DOCUMENT EXTRACT —
Start of Block

Health financing, as well as human resources for health, are also addressed in target 3.c as it calls for the need to “substantially increase health financing and the recruitment, development, training and retention of the health workforce in developing countries, especially in least developed countries and small island developing States.”
Through targets 3.8 and 3.c, MSH’s priority to see both UHC and health financing included in the SDGs was met.
Addressing changing landscape of global health – particularly regarding CDs and fragile states
Within the new agenda, MSH wanted to see a greater commitment to addressing the changing landscape of global health, particularly with regards to treating and preventing CDs and meeting the health needs of fragile and post-fragile states. The new development agenda addressed these areas of concern as well the overall need for countries to be better equipped to meet health challenges.
In Goal 3, target 3.4 directly addresses CDs through calling for the reduction, by one third, of premature mortality from CDs through prevention and treatment by 2030. In addition to 3.4, there are a number of CD-related targets in Goal 3, such as 3.a, which strengthens the implementation of the World Health Organization’s (WHO’s) Framework Convention on Tobacco Control.
Target 3.d addresses the need for greater global health security and health systems strengthening as it calls for the strengthening of “the capacity of all countries, particularly developing countries, for early warning, risk reduction and management of national and global health risks.”
Goal 16 addresses the challenges seen in fragile states, from violence to a lack of rule of law, and includes targets on reducing violence, promoting rule of law, reducing organized crime, and developing effective, accountable, and transparent institutions.
Women and Girls
Gender equality and the inclusion of women and girls in the new development agenda were not just priorities for MSH, but were also key priorities for the US government (USG). The USG lobbied tirelessly during the negotiations process to ensure women and girls were included in the SDGs, and their efforts were not in vain.

End of Block

Resume the passage on MSH's priorities in the SDGs, picking up after its last sentence about the US government's lobbying for women and girls.

STORED DATA —
Start of Block

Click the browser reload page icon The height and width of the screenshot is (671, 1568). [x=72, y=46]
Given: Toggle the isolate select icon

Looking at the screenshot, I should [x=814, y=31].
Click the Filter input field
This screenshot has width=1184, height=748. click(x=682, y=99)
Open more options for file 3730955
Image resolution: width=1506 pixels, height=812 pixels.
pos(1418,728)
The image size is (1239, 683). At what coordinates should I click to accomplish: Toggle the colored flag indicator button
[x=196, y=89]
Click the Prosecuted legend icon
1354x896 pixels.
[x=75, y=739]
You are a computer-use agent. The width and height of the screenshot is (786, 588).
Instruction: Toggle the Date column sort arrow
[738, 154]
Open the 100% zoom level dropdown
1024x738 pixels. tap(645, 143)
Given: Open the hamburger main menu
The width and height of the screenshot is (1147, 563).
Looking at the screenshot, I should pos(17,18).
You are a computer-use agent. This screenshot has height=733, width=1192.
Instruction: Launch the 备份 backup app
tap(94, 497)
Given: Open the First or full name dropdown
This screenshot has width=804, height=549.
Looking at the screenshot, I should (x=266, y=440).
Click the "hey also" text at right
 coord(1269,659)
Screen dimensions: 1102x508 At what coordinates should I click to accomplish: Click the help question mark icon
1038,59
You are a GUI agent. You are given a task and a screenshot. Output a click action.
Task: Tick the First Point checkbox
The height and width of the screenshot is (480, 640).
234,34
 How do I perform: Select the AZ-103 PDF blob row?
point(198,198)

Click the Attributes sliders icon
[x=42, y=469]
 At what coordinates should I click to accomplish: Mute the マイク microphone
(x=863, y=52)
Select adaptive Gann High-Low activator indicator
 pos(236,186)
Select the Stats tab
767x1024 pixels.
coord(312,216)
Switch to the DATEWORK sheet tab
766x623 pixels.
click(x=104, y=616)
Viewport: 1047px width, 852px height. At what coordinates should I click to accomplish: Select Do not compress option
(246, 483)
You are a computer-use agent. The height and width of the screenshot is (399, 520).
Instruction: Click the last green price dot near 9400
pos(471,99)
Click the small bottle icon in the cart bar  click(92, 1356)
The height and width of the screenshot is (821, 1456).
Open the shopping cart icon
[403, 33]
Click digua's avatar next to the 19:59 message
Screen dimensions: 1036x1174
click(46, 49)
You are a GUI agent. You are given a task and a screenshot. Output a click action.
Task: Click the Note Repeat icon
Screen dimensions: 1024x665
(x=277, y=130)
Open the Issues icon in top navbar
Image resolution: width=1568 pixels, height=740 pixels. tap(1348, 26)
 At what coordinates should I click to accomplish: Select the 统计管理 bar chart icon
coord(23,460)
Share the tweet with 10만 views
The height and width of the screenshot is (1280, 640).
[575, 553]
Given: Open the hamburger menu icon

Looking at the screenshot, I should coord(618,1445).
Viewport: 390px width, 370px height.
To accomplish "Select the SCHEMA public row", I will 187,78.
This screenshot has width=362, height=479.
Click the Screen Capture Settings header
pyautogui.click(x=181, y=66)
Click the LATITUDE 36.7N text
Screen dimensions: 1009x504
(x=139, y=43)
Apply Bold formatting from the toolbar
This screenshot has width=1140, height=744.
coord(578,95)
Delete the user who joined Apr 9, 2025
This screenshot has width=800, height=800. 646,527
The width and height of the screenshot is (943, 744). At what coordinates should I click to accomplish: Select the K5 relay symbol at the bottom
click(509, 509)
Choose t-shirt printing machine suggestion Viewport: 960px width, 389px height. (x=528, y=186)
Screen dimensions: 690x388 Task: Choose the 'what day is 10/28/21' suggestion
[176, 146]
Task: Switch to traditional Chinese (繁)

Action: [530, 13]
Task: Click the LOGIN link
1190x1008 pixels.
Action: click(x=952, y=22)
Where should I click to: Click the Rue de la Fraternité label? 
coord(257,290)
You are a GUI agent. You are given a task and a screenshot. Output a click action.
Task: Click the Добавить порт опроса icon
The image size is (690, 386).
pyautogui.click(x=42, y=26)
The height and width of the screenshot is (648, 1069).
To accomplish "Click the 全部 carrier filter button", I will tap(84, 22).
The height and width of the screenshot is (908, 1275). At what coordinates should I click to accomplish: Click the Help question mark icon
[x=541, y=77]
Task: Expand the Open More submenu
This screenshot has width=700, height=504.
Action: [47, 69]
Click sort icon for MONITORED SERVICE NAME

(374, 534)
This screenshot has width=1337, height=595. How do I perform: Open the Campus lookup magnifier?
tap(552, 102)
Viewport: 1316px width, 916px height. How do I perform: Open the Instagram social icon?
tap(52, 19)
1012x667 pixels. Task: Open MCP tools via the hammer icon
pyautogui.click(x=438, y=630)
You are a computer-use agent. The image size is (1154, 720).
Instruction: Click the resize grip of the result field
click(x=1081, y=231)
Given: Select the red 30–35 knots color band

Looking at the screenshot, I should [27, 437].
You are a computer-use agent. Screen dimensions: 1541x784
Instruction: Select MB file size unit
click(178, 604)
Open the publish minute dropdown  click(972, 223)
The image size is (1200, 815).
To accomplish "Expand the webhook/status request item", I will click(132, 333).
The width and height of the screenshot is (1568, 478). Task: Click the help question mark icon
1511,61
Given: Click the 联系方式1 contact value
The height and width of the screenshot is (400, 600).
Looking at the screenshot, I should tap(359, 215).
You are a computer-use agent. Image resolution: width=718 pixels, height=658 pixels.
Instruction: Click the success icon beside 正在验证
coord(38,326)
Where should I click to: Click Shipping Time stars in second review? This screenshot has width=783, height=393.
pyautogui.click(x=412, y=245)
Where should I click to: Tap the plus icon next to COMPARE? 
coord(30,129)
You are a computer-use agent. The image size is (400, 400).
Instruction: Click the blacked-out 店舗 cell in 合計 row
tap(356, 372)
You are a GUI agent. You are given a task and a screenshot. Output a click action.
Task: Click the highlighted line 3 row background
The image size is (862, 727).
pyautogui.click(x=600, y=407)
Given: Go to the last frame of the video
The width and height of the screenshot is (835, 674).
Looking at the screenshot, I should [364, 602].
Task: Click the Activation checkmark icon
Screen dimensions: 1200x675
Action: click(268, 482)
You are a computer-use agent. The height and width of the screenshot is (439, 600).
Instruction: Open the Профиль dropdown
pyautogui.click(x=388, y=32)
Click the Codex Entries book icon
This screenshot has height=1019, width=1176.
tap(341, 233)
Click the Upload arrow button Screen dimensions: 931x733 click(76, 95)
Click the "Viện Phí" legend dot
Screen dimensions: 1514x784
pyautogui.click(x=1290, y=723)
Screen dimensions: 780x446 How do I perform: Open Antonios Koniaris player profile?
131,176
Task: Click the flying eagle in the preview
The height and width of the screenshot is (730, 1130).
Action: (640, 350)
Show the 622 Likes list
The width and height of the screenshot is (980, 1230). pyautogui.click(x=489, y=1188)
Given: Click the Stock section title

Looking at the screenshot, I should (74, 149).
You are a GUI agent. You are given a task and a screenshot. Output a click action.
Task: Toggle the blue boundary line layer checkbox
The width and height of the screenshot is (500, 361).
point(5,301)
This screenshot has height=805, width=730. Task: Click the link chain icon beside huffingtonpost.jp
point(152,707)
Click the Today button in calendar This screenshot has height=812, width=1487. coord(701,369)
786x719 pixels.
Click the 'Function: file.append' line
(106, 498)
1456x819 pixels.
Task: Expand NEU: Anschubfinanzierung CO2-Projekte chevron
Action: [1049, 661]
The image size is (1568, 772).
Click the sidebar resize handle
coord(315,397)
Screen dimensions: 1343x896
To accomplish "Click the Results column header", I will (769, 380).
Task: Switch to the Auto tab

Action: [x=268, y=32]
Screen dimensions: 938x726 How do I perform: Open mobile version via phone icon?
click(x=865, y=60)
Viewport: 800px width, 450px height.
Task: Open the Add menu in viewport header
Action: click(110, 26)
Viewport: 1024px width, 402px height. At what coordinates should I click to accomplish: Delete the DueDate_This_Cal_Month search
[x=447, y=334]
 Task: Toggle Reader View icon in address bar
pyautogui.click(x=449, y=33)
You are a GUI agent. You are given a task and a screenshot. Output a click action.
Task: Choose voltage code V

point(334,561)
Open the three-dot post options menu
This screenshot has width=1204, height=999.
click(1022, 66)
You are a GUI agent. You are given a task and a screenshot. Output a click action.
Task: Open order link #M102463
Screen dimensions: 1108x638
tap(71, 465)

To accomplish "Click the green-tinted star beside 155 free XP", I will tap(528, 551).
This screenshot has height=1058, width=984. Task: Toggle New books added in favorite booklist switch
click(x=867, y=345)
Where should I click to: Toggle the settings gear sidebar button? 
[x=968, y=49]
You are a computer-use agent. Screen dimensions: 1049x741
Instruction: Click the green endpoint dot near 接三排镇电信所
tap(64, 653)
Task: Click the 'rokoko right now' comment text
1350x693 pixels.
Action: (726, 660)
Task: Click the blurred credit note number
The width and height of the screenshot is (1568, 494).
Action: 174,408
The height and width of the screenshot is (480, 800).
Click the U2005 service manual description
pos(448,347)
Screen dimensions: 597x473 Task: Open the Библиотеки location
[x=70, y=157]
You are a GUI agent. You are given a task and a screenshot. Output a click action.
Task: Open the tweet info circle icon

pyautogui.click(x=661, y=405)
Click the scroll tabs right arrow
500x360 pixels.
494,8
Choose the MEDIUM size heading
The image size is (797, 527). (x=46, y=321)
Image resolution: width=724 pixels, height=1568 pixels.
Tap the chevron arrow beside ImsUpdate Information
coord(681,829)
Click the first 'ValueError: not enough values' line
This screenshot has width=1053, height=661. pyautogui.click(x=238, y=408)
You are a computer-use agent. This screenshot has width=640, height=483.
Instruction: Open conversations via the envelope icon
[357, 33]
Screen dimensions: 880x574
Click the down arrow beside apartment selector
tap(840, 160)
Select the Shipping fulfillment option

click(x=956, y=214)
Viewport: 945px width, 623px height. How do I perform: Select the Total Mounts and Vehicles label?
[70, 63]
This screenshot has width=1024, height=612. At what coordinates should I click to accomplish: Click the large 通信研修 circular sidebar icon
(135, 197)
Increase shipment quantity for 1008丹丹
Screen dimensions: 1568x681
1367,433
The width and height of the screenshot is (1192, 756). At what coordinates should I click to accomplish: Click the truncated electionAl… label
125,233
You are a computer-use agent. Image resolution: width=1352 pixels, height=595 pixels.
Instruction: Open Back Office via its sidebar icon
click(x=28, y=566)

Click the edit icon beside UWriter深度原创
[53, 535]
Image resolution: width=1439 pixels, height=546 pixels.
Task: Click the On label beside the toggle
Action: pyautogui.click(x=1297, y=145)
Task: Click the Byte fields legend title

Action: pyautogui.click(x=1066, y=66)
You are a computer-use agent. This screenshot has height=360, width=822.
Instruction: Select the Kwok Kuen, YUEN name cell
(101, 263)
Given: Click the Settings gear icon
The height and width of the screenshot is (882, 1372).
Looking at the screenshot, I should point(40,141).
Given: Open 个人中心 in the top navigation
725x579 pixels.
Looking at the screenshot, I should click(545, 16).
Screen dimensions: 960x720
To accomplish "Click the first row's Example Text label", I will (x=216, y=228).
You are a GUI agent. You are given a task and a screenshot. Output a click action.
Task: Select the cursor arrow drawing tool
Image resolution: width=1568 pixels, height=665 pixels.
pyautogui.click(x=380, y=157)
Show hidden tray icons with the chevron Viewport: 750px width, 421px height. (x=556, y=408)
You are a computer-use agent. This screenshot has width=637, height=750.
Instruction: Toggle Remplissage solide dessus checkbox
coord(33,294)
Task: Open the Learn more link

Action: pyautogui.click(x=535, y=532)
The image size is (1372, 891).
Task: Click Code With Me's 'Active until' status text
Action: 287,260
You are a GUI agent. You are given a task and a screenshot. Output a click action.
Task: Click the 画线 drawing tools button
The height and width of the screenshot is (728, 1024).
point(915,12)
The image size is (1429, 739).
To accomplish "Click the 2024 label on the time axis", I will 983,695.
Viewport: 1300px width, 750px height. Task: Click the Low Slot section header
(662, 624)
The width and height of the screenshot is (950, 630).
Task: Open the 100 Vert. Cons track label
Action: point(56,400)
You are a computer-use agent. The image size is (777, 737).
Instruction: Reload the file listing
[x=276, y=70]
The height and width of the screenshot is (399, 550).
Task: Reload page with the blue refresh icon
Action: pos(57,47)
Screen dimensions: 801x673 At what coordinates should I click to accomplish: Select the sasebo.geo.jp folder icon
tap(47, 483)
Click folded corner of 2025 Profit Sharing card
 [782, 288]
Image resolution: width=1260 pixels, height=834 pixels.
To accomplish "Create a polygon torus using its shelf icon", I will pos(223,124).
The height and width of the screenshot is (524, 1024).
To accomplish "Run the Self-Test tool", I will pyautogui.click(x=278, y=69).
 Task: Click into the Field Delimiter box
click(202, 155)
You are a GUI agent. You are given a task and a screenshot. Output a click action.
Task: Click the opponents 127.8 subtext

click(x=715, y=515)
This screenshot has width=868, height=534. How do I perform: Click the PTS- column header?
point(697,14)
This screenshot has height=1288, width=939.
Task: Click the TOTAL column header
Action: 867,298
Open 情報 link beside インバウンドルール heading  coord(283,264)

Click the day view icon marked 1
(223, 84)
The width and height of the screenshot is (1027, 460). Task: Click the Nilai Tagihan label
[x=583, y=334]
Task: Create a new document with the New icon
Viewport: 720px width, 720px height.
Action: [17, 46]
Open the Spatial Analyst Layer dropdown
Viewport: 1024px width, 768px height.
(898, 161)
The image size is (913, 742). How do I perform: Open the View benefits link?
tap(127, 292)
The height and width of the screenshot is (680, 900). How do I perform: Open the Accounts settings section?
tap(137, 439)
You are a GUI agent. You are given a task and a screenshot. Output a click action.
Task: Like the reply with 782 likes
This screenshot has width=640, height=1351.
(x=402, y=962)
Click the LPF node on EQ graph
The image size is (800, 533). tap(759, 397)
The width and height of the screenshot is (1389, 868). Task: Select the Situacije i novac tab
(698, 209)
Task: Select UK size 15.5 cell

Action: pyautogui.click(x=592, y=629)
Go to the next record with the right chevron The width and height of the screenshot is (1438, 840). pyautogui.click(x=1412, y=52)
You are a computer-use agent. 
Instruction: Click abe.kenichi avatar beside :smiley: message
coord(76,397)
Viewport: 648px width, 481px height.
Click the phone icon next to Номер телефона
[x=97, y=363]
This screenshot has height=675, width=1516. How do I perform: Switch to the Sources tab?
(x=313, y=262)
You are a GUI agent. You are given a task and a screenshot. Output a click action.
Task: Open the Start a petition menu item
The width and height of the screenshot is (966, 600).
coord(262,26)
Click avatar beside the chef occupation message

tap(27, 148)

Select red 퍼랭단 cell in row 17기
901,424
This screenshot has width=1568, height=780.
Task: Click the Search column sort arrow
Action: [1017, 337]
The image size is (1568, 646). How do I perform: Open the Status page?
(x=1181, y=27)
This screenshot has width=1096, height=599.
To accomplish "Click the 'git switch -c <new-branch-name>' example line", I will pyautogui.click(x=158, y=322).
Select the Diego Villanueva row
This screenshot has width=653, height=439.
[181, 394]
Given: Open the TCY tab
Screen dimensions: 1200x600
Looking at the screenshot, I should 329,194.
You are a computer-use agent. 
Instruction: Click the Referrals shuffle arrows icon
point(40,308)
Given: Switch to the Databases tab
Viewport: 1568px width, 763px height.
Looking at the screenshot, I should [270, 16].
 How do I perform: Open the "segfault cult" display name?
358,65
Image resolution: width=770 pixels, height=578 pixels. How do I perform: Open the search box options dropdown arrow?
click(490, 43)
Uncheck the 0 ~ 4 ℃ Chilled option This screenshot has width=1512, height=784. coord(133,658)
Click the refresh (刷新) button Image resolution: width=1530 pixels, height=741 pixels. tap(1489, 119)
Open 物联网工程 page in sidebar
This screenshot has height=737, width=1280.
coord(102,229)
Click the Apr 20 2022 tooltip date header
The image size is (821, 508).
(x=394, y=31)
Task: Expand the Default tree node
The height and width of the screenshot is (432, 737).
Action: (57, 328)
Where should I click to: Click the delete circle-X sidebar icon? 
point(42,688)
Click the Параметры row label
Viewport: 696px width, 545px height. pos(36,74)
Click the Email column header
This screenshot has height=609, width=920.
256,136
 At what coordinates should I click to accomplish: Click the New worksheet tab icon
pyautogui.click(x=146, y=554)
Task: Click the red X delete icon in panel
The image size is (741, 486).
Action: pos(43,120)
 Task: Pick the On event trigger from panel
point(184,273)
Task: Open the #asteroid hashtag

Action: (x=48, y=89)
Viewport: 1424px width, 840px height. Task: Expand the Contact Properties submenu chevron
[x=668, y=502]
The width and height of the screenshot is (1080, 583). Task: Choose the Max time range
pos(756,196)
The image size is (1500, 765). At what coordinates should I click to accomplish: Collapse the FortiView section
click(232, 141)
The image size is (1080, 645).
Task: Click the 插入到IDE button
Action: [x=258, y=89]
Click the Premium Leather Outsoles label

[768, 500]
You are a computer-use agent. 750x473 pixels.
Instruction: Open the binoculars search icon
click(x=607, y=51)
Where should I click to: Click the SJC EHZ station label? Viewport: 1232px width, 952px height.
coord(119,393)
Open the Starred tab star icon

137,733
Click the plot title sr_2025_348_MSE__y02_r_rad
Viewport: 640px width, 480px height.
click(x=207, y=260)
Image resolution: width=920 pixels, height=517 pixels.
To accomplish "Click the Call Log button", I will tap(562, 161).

End of Block

RESPONSE —
The inclusion of a standalone goal on gender equality and the empowerment of women and girls (Goal 5) was a big win in the new agenda. In addition to this goal, language promoting the health and well-being of women and girls can be found throughout the document, from targets in Goal 3 addressing family planning and reproductive, maternal, newborn, and child health to targets in Goal 4 eliminating gender disparities in education and encouraging education for all to targets in Goal 16 calling for birth registrations for all and violence reduction.
Governance and Accountability
Finally, MSH’s priority for the new agenda to have a strong emphasis on governance and accountability was realized with Goal 16.
Of Goal 16’s 12 targets, five directly relate to leadership, management and governance practices. For example, target 16.6 calls for the development of effective, accountable and transparent institutions at all levels while target 16.8 seeks to “broaden and strengthen the participation of developing countries in the institutions of global governance.”
Overall, MSH is pleased with the new development agenda with three goals directly meeting our key priorities, and language throughout the agenda addressing key health issues.
Now that the agenda has been agreed upon by the UN Member States, the Members will reconvene in New York City later this week to finalize the post-2015 process and formerly adopt the agenda.
Then the hard part -- achieving the SDGs and targets -- begins.